江川マリア、住吉りをん、渡辺倫果...全日本フィギュアへの期待も大きい3名の魅力

  • 小宮良之●取材・文 text by Komiya Yoshiyuki
  • 能登 直●撮影 photo by Noto Sunao(a presto)

 10月2日、西東京市。夏のような強い日差しだったが、空気は乾いていた。全日本選手権につながる予選、東京選手権の最終日だった。

 会場では、フリースケーティングを滑り終えたシニア女子の選手が荒い息を吐いていた。次の選手が入れ替わりでリンクに入る。彼女も、苦しそうな様子で大きく肩を広げて息を吸う。決戦の氷上では、酸素も薄くなるのか。フリーに進出した24人中21人が11月の東日本選手権に勝ち進むが、それは年末の全日本へつながっている。

 キスアンドクライでは、スコアの発表に選手の嗚咽が漏れた。その時点で3名の選手を点数で上回り、自動的に東日本進出が決定。声を押し殺した息遣いだけが聞こえた。

「全日本へ」

 北京五輪でメダルを手にした樋口新葉は欠場も、その攻防は熱かったーー。

トリプルアクセルが武器の渡辺倫果

 渡辺倫果(20歳、法政大学)は、今シーズンの伏兵と言える。

 昨年の全日本選手権では並み居る選手たちと肩を並べ、6位入賞。今季、9月中旬のチャレンジシリーズ(CS)・ロンバルディア杯では得意のトリプルアクセルなどを成功し、213.14点と大台に乗せた。シニア女子の日本歴代6位(2018−2019シーズン以降)の記録だ。

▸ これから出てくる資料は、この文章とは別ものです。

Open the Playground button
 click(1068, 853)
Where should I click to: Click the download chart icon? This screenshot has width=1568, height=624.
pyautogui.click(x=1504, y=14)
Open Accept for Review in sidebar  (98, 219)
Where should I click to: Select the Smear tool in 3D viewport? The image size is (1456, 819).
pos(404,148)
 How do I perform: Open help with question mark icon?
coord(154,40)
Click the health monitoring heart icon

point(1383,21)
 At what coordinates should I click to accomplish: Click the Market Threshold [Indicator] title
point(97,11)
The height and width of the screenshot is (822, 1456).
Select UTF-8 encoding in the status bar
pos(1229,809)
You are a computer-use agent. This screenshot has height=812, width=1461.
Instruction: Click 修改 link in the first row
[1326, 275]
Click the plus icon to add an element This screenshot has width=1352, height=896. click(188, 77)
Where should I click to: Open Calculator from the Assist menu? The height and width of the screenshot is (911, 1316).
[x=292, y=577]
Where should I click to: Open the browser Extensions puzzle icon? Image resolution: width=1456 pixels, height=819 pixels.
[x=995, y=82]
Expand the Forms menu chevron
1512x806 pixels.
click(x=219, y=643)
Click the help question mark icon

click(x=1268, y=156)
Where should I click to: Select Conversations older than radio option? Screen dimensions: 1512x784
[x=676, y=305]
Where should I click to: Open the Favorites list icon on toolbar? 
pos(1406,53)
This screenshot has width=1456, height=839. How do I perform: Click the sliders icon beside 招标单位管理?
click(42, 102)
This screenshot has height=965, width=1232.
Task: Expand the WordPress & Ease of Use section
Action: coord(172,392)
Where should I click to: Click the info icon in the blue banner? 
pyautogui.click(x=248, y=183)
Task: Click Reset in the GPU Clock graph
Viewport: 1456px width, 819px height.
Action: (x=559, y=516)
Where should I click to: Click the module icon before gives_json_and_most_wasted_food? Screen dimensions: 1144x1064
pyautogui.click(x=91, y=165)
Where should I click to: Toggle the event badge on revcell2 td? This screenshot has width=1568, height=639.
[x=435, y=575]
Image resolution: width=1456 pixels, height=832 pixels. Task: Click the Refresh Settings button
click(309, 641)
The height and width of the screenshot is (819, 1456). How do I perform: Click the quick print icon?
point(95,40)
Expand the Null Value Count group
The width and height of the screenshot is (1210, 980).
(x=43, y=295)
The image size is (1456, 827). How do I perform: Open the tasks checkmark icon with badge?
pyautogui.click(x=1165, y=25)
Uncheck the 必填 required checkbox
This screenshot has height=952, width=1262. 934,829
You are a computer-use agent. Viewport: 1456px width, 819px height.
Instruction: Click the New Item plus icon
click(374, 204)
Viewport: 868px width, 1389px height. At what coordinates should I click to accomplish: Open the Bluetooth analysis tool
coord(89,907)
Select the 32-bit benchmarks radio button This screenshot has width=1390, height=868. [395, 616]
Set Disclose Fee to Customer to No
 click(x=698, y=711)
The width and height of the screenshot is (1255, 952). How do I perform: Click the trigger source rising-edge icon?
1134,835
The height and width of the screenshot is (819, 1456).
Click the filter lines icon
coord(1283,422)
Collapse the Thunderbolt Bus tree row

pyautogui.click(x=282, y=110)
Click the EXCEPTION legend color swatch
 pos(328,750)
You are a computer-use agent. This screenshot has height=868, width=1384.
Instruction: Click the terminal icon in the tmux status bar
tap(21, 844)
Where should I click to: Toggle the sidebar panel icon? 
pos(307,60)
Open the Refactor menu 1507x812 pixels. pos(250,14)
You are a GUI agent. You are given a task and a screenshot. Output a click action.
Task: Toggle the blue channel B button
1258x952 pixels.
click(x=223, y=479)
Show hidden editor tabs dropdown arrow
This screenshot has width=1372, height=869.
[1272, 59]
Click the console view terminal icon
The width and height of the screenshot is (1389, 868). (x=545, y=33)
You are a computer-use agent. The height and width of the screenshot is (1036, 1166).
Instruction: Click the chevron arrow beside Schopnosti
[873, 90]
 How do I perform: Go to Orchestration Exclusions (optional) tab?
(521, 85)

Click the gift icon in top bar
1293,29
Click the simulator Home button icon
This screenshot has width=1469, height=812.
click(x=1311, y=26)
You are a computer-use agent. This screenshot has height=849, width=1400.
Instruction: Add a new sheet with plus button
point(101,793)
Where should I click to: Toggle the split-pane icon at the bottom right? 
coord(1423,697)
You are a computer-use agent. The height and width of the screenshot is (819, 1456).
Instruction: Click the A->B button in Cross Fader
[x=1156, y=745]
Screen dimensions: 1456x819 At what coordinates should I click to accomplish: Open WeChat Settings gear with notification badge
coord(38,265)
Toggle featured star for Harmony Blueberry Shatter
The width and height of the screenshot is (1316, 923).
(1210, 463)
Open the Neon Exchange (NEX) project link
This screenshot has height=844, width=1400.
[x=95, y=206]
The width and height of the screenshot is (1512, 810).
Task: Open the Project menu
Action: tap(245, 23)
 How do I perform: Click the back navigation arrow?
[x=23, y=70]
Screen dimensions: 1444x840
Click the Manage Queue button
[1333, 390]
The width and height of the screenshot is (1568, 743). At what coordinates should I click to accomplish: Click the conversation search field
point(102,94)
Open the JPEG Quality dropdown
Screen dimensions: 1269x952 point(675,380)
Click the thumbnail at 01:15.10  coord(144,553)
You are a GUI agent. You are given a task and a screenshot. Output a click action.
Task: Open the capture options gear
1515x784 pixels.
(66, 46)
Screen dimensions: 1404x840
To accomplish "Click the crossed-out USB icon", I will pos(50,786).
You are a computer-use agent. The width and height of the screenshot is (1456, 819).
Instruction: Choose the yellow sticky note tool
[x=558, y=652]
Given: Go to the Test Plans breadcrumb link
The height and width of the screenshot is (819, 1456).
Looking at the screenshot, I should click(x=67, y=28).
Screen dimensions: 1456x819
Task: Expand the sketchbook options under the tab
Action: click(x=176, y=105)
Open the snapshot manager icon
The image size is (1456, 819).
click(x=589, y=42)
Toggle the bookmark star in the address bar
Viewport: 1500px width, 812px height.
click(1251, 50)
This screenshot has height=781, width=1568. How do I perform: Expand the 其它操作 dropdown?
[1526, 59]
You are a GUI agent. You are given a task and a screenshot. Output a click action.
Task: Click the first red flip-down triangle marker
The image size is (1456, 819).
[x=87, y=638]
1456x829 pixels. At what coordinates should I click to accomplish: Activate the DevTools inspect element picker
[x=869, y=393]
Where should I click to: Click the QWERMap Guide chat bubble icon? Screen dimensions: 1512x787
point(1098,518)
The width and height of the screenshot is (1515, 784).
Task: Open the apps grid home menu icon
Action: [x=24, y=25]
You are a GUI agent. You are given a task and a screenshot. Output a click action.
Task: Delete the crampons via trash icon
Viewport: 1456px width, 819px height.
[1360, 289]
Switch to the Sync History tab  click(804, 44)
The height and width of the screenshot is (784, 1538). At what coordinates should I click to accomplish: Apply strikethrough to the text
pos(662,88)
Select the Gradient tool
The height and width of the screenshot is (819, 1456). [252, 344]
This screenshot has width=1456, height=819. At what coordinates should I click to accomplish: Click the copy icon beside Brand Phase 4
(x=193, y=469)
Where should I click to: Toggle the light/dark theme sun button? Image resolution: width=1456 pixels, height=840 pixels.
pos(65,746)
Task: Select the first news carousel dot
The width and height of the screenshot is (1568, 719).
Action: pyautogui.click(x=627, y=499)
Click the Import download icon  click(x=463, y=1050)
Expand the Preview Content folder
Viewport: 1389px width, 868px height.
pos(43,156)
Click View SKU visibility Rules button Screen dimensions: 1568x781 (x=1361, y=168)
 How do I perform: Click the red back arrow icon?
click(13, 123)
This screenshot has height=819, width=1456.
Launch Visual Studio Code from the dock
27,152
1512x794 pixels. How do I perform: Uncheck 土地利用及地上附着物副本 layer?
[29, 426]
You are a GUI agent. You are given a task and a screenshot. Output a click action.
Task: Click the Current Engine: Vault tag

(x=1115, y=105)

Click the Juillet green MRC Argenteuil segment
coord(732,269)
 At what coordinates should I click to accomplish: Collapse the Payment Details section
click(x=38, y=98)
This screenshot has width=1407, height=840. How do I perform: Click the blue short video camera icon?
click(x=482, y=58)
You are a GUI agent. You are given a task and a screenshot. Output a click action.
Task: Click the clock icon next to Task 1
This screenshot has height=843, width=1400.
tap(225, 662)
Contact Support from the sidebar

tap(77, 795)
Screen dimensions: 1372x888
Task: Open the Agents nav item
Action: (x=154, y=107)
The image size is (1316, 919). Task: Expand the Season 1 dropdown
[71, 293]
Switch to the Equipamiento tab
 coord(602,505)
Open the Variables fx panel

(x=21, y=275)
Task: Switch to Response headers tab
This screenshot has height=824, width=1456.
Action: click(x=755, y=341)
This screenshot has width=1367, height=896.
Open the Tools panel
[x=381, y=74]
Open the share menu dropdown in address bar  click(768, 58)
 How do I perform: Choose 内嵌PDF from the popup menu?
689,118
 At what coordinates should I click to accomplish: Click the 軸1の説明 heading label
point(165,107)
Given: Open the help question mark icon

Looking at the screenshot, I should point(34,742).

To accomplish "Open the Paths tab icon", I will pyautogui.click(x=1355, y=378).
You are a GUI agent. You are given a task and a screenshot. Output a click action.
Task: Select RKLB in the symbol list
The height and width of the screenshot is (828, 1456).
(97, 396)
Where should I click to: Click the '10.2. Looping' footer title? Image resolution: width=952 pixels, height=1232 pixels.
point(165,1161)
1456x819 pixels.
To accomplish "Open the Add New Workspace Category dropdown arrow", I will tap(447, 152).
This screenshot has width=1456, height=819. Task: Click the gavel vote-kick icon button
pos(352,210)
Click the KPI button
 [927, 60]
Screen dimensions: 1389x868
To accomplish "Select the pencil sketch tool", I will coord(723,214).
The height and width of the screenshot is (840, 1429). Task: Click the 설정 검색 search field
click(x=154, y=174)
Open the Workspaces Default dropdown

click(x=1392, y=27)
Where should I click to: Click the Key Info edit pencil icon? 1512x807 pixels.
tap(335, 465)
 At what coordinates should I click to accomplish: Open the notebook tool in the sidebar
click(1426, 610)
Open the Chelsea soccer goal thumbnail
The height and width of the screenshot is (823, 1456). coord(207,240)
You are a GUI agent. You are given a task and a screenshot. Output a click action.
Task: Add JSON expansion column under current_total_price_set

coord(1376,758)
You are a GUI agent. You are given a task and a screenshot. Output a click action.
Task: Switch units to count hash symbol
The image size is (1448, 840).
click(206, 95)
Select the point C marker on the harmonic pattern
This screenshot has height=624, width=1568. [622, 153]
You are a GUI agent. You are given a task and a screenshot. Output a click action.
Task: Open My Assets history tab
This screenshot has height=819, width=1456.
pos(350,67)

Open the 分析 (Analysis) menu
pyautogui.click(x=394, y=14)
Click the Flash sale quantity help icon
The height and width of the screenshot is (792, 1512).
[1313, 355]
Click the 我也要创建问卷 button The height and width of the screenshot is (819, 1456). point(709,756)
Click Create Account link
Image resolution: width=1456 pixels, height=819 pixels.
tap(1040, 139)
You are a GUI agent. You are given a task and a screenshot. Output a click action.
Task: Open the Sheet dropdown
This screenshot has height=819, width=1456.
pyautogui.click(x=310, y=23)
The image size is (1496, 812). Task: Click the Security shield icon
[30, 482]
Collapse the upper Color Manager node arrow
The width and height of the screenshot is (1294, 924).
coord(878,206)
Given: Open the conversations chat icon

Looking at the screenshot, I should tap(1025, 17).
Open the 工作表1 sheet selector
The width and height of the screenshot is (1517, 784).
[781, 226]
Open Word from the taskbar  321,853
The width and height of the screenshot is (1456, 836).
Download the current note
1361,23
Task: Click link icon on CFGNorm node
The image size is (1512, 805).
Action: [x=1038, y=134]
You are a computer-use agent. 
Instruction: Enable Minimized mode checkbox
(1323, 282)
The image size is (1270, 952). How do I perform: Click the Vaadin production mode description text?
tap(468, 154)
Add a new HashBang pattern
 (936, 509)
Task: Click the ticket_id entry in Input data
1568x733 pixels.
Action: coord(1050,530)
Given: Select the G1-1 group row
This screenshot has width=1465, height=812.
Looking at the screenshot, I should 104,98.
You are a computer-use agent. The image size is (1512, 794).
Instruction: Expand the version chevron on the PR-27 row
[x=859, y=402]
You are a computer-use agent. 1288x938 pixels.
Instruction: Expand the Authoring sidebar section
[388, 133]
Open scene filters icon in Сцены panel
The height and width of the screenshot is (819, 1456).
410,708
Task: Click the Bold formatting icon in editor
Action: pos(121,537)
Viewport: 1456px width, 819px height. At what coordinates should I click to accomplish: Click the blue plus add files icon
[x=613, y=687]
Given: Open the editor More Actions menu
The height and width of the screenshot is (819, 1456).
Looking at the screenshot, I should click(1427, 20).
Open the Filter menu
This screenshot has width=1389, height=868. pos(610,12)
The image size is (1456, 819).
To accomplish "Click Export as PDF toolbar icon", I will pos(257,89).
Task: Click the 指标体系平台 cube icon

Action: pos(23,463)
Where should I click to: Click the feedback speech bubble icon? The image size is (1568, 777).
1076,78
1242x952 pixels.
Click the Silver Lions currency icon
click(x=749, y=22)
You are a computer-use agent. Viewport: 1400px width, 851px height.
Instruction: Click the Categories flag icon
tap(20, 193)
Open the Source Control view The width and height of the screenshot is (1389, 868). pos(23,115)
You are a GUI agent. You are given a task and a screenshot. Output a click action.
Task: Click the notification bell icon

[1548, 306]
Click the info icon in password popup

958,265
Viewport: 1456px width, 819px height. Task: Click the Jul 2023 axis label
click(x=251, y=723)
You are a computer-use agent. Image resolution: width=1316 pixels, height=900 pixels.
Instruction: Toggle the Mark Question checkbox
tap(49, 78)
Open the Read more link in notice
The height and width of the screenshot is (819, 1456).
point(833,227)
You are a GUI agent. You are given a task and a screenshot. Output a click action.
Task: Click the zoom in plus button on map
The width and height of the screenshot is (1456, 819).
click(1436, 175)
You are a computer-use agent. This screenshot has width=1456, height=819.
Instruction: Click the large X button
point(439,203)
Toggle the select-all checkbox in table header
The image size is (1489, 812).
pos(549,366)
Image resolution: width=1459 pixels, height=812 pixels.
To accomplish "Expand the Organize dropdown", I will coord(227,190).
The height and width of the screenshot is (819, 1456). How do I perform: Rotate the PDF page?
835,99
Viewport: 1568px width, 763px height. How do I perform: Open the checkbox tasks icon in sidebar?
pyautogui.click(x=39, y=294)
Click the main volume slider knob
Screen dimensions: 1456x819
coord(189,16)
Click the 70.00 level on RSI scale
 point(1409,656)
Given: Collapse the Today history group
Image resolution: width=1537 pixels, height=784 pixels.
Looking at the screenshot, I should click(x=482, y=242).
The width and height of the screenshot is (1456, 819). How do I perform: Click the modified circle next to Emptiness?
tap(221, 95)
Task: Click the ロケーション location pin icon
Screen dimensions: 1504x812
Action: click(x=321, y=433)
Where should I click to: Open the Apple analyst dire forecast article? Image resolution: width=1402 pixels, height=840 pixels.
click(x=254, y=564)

東京選手権で3位となった渡辺倫果東京選手権で3位となった渡辺倫果 東京選手権は、その記録達成の疲れを引きずっていたか。ショートプログラム(SP)は54.69点と点数は伸びず、4位スタート。だが、スピン、ステップがすべてレベル4だったのは実力者の証だ。

「(ロンバルディア杯が)終わって、(日本に)帰ってきて、1週間とちょっとで」

 渡辺は演技後に振り返った。

「疲れが残っていることもあって、(SPで)アクセルは回避しました。でもそれがあだとなって、違う方向に考えがいってしまいました。アクセルに集中していたからこそ、他(のジャンプ)を怖がらなかったんです。シーズン一発目のCSに合わせて、気持ちもピリピリして挑み、それが抜けたなかでの試合だったのもありますが。コンスタントに200点以上を出せるように頑張っていこうと思っています」

 フリーでは冒頭トリプルアクセルに挑戦し、転倒になったが、意地を見せた。115.87点で3位。総合でも170.56点で3位に入り、表彰台に上がった。SP、フリーとルッツで失敗が続いたが、あくまでコンディションの問題で、トータルで3本のトリプルアクセルは強力な武器だ。

「ショートは初挑戦のタンゴで、髙橋(大輔)選手を目標に。スケーティングスキル向上をずっと続けて、自分の世界観を出せるようにしたいです。去年の自分を超える、をずっと目標に」

 そうなれば、渡辺は主役争いに躍り出る。